(Excerpts from a dataset)
┌────────
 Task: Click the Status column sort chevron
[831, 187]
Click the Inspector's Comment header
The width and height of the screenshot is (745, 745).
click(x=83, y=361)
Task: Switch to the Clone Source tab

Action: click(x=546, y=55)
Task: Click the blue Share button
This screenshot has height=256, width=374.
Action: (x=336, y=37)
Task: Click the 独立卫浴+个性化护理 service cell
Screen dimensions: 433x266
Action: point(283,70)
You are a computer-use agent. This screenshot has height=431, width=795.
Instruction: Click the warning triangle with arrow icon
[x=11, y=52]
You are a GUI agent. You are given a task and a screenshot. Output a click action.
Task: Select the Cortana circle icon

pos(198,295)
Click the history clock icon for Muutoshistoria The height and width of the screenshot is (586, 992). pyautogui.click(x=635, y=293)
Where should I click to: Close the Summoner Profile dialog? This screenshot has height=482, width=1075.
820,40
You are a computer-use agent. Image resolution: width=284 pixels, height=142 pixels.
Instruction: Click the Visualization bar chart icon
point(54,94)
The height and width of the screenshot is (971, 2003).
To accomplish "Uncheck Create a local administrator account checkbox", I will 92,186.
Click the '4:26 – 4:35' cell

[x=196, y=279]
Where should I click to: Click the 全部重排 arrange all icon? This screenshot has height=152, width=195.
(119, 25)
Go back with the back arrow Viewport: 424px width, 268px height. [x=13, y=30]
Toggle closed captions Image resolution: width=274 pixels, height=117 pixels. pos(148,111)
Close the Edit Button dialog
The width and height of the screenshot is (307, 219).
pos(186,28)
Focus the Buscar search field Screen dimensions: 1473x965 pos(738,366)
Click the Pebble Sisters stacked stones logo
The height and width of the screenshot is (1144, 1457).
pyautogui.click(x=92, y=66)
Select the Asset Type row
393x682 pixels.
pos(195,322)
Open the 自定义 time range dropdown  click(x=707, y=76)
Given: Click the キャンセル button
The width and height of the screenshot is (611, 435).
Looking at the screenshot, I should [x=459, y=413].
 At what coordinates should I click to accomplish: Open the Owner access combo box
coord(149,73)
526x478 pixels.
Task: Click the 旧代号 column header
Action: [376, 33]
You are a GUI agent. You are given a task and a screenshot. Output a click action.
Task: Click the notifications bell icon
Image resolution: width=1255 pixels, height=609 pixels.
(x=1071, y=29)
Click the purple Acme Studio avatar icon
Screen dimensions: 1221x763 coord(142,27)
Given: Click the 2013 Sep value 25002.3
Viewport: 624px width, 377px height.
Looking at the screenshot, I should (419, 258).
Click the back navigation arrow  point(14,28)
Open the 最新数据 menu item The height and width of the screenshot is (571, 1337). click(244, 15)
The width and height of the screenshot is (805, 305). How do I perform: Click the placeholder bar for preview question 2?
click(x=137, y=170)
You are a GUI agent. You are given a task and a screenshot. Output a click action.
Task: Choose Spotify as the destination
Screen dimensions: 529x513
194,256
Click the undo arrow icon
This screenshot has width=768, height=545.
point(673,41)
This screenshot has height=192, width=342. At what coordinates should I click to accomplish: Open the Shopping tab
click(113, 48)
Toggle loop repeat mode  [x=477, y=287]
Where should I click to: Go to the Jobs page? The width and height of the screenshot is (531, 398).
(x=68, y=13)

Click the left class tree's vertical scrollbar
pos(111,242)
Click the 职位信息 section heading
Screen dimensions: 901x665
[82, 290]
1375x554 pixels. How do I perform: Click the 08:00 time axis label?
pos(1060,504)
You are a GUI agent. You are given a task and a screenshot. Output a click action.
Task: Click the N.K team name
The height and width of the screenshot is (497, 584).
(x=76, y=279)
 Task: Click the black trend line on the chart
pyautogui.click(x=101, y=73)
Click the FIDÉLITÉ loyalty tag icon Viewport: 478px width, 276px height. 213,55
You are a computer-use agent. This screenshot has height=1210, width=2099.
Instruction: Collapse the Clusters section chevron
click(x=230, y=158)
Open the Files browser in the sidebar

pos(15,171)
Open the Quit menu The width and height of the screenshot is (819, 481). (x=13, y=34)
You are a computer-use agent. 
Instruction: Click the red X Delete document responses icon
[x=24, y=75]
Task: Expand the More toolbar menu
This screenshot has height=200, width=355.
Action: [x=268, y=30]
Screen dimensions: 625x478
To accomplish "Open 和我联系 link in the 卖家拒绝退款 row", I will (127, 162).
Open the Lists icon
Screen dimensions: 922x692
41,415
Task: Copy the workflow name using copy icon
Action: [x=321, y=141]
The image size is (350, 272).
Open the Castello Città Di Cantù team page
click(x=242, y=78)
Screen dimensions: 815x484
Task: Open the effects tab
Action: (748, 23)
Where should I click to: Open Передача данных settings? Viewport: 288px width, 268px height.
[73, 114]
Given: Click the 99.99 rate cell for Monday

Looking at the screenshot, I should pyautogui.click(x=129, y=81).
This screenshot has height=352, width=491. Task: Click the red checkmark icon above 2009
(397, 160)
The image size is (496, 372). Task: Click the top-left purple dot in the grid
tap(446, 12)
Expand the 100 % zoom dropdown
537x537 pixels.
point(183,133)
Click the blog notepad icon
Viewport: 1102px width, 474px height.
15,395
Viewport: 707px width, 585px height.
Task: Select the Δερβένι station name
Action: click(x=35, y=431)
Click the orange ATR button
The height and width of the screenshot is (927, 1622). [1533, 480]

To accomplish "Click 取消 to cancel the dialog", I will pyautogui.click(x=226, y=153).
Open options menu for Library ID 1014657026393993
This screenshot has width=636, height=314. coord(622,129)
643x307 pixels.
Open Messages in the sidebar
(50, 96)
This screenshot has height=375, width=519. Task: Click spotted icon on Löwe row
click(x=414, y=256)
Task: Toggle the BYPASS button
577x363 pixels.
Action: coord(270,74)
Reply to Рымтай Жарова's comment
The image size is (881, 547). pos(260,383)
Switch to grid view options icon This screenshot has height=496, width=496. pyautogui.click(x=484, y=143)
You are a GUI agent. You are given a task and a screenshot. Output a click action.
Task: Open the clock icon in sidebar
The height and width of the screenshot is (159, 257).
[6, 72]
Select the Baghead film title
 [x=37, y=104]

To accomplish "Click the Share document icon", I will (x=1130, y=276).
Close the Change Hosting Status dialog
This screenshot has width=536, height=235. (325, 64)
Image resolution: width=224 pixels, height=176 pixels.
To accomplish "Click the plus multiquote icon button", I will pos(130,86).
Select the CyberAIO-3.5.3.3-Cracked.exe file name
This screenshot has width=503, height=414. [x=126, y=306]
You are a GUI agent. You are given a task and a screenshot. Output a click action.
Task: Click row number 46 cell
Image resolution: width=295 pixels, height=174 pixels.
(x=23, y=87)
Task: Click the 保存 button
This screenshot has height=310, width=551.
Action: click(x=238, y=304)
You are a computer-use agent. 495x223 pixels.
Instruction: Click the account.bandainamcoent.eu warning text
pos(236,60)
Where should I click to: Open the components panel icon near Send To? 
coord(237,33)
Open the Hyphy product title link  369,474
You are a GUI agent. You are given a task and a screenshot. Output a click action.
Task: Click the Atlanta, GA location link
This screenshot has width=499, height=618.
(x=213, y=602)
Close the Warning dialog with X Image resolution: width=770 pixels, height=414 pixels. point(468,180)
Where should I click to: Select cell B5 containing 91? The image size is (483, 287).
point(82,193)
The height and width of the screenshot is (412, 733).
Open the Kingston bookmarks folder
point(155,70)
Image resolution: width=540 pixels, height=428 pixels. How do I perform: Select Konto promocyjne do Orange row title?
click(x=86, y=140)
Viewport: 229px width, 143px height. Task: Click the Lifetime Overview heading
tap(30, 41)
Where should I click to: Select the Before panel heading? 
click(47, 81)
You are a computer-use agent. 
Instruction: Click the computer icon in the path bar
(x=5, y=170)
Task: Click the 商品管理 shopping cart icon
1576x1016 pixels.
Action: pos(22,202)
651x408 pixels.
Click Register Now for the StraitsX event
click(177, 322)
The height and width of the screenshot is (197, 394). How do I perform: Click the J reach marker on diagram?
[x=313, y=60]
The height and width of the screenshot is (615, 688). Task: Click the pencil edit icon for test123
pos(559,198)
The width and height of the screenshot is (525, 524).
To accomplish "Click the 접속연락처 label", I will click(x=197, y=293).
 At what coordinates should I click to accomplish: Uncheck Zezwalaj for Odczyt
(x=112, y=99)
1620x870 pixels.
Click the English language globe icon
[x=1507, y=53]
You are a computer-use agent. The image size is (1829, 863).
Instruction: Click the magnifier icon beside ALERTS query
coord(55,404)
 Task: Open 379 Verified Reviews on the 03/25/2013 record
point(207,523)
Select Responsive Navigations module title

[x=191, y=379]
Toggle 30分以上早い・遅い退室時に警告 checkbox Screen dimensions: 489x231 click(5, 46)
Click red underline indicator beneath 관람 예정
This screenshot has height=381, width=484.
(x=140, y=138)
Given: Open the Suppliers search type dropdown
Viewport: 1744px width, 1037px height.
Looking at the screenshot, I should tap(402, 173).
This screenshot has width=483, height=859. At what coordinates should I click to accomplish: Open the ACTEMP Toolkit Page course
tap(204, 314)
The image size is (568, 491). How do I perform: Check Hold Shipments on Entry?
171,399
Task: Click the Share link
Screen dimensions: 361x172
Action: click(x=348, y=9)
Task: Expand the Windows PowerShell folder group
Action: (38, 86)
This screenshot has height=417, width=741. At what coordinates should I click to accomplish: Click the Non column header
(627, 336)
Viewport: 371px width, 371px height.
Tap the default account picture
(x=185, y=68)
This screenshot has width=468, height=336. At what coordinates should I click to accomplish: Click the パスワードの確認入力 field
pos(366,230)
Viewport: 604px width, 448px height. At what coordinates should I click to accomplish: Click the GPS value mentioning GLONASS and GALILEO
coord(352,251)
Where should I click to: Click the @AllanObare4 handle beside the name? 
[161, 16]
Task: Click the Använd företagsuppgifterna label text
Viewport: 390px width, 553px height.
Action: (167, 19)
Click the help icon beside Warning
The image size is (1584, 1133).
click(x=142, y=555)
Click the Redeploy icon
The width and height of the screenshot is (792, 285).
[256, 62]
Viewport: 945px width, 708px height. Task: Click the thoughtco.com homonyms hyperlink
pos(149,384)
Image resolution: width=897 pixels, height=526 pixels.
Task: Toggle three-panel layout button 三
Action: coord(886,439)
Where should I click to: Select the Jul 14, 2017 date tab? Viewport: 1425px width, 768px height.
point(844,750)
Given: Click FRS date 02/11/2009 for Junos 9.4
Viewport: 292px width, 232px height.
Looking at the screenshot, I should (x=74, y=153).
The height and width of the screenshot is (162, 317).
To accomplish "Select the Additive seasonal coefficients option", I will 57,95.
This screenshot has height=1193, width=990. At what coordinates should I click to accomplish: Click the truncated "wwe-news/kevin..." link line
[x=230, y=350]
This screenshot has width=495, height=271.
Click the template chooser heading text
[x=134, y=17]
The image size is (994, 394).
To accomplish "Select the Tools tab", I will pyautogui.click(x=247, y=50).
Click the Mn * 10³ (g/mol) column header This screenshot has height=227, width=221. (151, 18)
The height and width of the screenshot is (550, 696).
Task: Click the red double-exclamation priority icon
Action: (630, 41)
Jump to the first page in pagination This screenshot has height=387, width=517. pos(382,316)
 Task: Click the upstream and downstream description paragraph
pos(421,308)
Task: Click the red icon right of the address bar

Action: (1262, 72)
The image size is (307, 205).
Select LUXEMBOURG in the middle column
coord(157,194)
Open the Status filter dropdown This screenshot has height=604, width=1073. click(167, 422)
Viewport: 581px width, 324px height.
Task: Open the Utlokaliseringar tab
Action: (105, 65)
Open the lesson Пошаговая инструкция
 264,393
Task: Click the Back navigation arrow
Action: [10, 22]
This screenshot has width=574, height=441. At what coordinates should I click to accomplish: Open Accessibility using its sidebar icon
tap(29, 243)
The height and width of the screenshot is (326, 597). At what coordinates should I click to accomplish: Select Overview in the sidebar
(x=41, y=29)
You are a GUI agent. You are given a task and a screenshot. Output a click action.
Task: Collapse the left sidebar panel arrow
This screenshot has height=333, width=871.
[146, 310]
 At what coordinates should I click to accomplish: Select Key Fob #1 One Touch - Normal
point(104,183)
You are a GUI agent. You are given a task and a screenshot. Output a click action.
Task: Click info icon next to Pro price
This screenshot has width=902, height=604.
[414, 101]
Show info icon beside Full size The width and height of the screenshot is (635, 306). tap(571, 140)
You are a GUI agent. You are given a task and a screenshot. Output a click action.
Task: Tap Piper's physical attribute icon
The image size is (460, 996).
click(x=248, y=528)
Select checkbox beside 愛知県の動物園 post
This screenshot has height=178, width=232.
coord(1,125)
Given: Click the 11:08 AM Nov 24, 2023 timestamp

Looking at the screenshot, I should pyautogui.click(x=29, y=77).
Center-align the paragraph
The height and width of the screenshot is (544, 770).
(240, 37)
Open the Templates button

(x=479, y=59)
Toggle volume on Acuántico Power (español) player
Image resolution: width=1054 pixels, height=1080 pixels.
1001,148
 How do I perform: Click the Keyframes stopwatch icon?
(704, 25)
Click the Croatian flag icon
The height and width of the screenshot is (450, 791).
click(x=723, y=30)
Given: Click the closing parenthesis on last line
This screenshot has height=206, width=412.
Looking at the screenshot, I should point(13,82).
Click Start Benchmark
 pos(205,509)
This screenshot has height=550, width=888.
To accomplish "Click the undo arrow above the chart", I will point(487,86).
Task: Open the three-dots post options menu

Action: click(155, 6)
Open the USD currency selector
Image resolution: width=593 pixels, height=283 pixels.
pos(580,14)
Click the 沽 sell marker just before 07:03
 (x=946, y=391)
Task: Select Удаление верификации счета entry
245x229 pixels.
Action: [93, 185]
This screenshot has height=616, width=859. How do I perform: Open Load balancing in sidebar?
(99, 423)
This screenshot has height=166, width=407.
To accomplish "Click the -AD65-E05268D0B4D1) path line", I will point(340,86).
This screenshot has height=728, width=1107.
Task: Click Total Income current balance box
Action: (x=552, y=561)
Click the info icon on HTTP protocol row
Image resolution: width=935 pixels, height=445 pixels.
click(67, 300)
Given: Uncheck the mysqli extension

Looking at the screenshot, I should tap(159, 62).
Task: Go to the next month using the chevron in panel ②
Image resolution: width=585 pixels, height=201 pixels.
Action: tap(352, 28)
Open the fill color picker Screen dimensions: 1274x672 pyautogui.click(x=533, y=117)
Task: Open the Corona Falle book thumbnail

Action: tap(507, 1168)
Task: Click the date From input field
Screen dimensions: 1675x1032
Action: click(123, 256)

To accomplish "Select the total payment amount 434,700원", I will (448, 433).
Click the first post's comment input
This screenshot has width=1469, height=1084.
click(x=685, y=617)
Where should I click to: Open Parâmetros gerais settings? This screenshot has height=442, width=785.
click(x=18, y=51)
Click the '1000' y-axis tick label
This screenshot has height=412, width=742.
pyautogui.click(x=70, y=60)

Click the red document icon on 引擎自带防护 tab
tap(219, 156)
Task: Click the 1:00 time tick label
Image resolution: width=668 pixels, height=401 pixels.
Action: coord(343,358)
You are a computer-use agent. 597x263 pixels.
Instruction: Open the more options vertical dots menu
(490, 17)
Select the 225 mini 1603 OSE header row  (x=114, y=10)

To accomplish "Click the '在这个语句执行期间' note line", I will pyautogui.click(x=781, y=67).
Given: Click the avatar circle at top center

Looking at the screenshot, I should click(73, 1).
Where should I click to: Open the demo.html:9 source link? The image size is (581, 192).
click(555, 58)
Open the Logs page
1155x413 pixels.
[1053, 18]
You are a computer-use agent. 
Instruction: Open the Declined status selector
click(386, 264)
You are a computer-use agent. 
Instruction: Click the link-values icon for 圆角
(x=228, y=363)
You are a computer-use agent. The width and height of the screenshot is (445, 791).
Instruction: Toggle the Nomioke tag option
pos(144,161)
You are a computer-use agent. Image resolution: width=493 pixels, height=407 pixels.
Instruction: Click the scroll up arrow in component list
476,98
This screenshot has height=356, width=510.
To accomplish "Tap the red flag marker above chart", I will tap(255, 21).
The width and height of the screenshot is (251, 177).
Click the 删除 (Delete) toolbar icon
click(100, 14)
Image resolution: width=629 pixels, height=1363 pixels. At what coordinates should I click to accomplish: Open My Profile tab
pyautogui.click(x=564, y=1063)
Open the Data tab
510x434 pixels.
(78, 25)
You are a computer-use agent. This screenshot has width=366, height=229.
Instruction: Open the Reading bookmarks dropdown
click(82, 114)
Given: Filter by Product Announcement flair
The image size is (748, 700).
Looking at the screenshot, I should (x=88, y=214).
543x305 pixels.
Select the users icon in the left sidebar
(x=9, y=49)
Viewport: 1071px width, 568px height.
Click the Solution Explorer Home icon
└────────
Copy the lines above that hold the word "Share".

Task: Click the blue Share button
To accomplish "Click the Share document icon", I will (x=1130, y=276).
Task: Click the Share link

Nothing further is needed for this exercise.